■ **Stored records**:
_ _ _ _

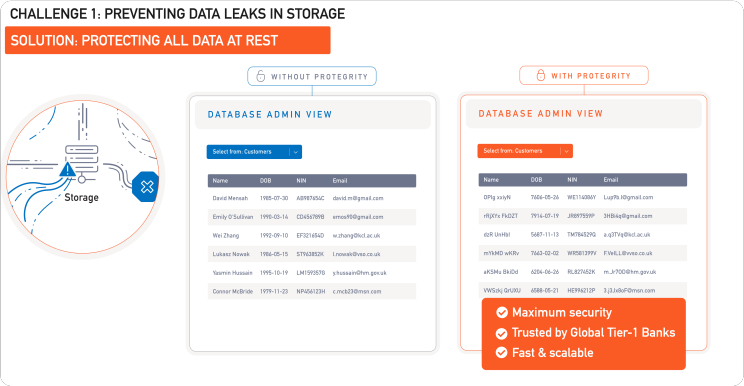Click the DOB column header in left table
744x386 pixels.
(266, 181)
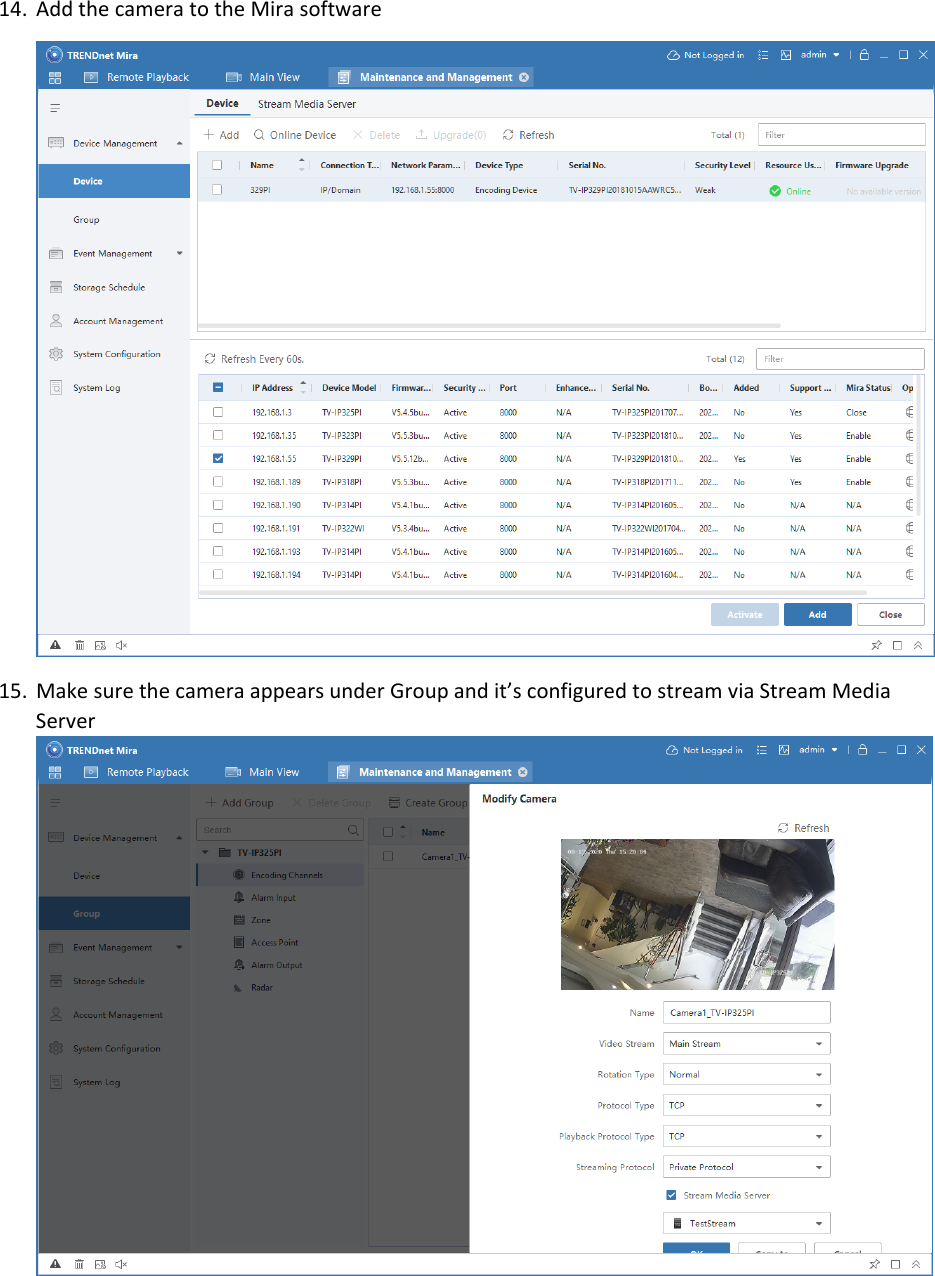This screenshot has width=935, height=1276.
Task: Uncheck the selected 192.168.1.55 device
Action: click(x=217, y=458)
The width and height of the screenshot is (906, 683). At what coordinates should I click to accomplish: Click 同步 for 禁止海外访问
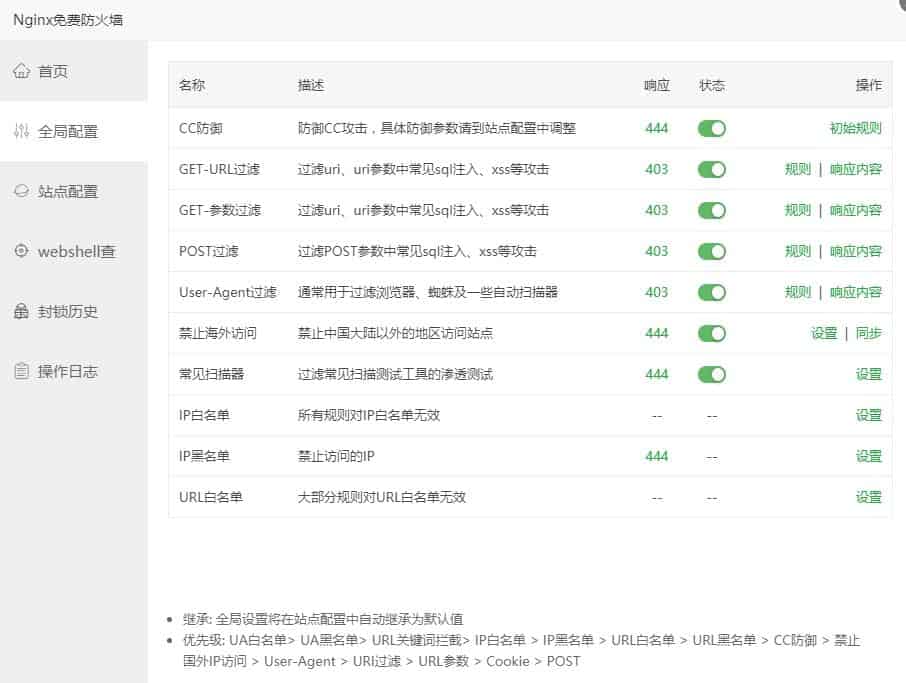coord(868,334)
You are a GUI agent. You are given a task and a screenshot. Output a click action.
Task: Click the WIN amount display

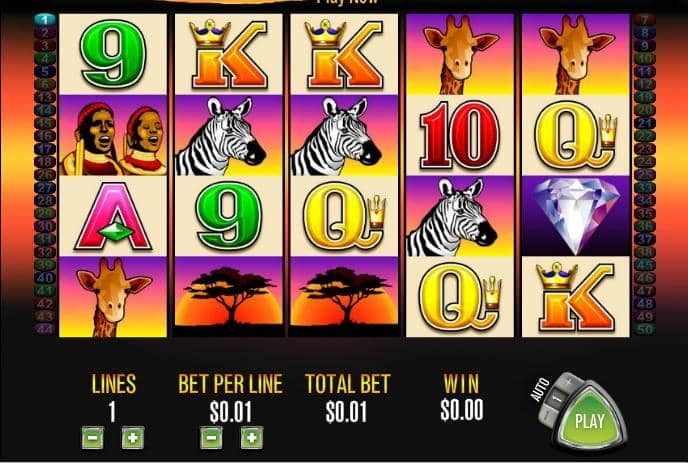coord(462,410)
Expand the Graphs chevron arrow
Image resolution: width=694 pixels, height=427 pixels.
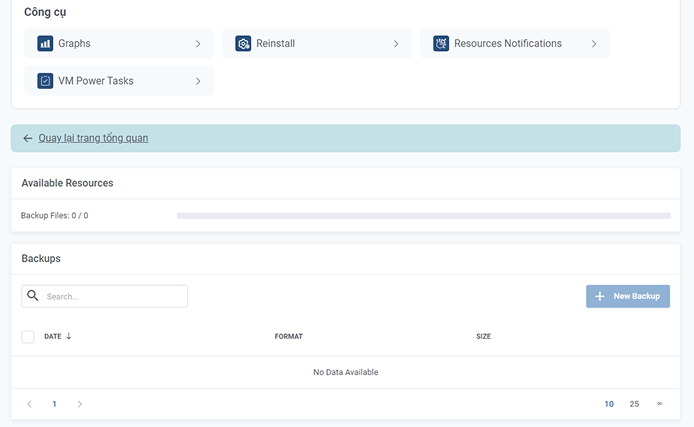click(x=198, y=44)
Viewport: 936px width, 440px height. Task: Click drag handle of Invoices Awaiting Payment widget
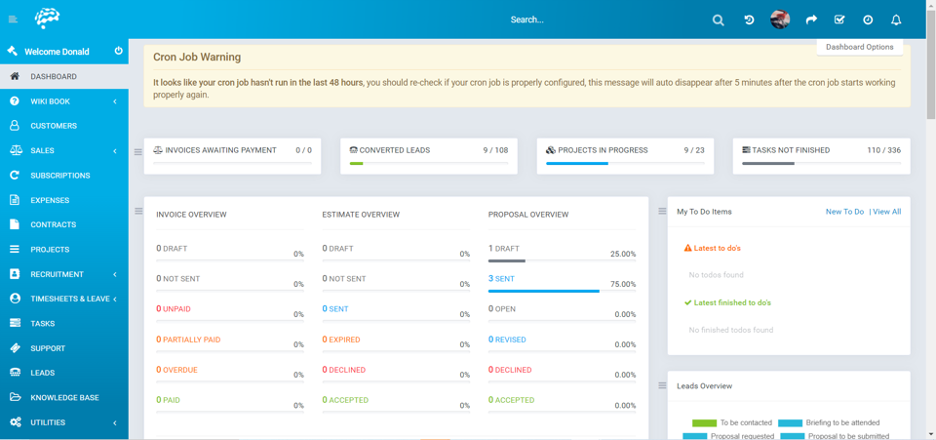(x=138, y=152)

_ _ _ _

■ **What you need to do**:
In the records above, find the line that contains "Task: Click the WIN amount display". Retype it and every line after it, exactly, leaving out all pictures.

■ **Answer space**:
Task: Click the WIN amount display

coord(462,410)
Expand the Graphs chevron arrow
Image resolution: width=694 pixels, height=427 pixels.
click(x=198, y=44)
Viewport: 936px width, 440px height. Task: Click drag handle of Invoices Awaiting Payment widget
(x=138, y=152)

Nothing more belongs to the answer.